Exercise requirements
Work through the data line by line, gathering every line that has the word "computer".

Information shown section start

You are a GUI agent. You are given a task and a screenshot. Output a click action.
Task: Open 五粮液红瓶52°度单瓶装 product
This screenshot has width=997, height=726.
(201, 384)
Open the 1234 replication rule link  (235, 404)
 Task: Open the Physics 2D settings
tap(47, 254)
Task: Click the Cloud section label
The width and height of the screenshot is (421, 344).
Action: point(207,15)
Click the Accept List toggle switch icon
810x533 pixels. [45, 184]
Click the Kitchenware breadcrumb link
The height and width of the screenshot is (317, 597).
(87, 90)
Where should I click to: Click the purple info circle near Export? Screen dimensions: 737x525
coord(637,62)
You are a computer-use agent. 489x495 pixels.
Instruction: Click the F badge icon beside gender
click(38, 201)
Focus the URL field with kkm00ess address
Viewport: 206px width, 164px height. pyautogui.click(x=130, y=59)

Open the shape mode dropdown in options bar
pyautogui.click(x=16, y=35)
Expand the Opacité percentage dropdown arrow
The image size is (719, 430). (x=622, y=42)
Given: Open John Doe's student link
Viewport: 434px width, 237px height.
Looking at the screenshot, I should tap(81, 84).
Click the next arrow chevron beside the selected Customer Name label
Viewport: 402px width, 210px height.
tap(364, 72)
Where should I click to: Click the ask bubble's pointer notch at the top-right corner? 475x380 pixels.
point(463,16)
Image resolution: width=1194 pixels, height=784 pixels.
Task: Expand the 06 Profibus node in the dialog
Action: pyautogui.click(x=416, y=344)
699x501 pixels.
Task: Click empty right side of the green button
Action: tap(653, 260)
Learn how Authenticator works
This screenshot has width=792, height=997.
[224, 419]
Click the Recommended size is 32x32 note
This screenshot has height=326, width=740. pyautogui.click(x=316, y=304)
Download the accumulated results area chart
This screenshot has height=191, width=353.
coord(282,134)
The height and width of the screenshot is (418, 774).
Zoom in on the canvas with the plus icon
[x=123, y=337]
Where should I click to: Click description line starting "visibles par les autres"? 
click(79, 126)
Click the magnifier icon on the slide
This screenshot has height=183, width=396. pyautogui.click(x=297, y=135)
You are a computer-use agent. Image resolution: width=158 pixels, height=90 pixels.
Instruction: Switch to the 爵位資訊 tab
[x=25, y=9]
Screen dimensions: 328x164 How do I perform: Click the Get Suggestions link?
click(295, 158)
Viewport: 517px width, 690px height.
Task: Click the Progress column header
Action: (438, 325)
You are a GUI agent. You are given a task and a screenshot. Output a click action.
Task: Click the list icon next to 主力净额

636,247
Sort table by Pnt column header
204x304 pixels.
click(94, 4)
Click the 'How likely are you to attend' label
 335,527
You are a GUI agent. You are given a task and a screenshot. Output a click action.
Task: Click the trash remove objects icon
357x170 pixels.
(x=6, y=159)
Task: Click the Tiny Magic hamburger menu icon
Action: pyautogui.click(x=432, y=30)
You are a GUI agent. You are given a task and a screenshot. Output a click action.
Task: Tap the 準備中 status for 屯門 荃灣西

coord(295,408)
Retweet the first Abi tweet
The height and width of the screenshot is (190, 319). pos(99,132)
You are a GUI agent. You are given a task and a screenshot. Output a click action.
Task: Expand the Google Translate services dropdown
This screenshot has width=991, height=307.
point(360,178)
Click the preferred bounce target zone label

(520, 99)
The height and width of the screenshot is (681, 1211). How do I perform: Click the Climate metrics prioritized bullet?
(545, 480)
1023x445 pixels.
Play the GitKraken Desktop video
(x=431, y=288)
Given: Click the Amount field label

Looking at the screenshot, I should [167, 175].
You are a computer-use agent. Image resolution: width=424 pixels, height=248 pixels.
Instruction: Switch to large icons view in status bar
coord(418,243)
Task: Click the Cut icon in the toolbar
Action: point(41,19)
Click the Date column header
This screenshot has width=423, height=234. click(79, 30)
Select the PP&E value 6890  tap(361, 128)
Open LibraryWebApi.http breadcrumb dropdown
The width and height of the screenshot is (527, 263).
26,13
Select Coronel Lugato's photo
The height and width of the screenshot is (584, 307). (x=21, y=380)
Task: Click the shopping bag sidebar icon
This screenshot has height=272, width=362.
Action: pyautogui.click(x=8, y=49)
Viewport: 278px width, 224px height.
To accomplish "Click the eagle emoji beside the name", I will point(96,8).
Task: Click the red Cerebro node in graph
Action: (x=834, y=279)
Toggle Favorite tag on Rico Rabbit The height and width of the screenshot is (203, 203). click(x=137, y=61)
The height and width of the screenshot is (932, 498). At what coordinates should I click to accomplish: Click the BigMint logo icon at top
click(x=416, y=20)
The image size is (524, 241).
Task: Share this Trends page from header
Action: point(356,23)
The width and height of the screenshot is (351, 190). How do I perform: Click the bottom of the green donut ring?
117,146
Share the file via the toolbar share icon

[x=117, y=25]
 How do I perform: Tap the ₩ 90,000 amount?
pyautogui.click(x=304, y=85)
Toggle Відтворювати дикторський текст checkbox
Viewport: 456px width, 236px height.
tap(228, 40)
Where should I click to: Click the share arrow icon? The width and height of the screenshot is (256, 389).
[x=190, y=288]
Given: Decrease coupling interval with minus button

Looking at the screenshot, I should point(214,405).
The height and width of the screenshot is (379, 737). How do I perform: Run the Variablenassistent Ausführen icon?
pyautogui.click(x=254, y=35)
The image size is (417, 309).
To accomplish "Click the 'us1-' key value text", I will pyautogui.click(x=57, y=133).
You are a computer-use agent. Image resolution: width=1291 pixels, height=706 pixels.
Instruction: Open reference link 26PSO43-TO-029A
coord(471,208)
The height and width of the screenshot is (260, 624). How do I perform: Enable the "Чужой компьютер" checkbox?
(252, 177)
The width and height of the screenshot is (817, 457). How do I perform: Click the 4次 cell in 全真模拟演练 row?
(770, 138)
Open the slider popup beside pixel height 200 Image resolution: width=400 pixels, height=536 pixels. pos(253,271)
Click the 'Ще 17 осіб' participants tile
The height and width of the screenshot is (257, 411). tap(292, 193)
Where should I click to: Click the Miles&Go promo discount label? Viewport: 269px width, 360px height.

Information shown section end

Output of the task
You are a computer-use agent. 489x495 pixels.
You are a computer-use agent. Image resolution: width=158 pixels, height=90 pixels.
You are a computer-use agent. Image resolution: width=424 pixels, height=248 pixels.
You are a computer-use agent. Image resolution: width=1291 pixels, height=706 pixels.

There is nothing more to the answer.